7. هزینه جنگ در افغانستان و عراق نزدیک به 2 تریلیون دلار بوده است. هزینه های درمانی کهنه سربازان و هزینه های مشابه آن هم به 2 تریلیون دلار دیگر می رسد. کمیته مالی سنا در 20 سال گذشته فقط یک بار درباره این هزینه ها سوال پرسیده است.
8. آمریکا بی گناهان زیادی را به کشتن داد و همسران و برادران زیادی را شکنجه کرد. بسیاری از مردم آمریکا فکر می کنند آنها از دیگران برترند و در دادگاهی یک طرفه حق را به خود می دهند.
اداره کل رسانه های خارجی
ترجمه: مهتاب نورمحمدی
Our Foreign Policy Elite Has Learned Nothing From Afghanistan
The War on Terror’s promoters and apologists are determined to blame Biden for finally bringing one bloody chapter to an end.
By David Bromwich
TODAY 5:00 AM
Members of the Taliban patrol in the back of a pickup truck with a Taliban flag along a street in Kabul. (Bulent Kilic / AFP via Getty Images)
Bush and Cheney sold the war, Obama normalized it, Trump disowned it, and Biden had the courage to end it.

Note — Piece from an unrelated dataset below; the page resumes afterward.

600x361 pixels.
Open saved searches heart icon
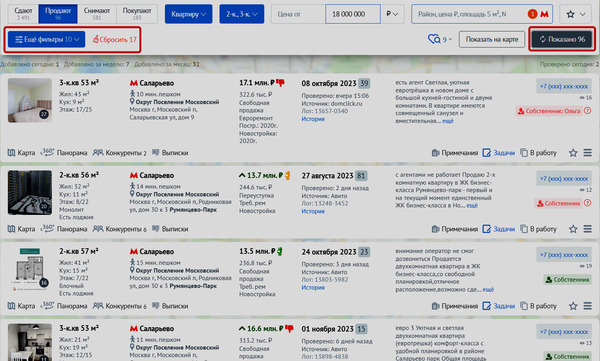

Cecil Rhodes once said he would annex the planets if he could, and the United States, over the past four decades, has nursed an ambition quite as otherworldly. Everyone (we believed) would choose our way of life if only they had the chance. It followed that we should try to get them there through arts and manners and commerce and, if necessary, through wars. The wars would, of course, be fought against the enemies of freedom, even if the enemies were their neighbors and compatriots.
Tony Blair put the case memorably, just three weeks after September 11, 2001: “The kaleidoscope has been shaken, the pieces are in flux, soon they will settle again. Before they do, let us reorder this world around us.” What poetry! To look on the world as a toy! That, for me, was the initial impression of Blair’s words. More peculiar, as one looks back, was the emphasis on dispatch. The reordering would be done soon and speedily, with a brave unconcern for prudential caution.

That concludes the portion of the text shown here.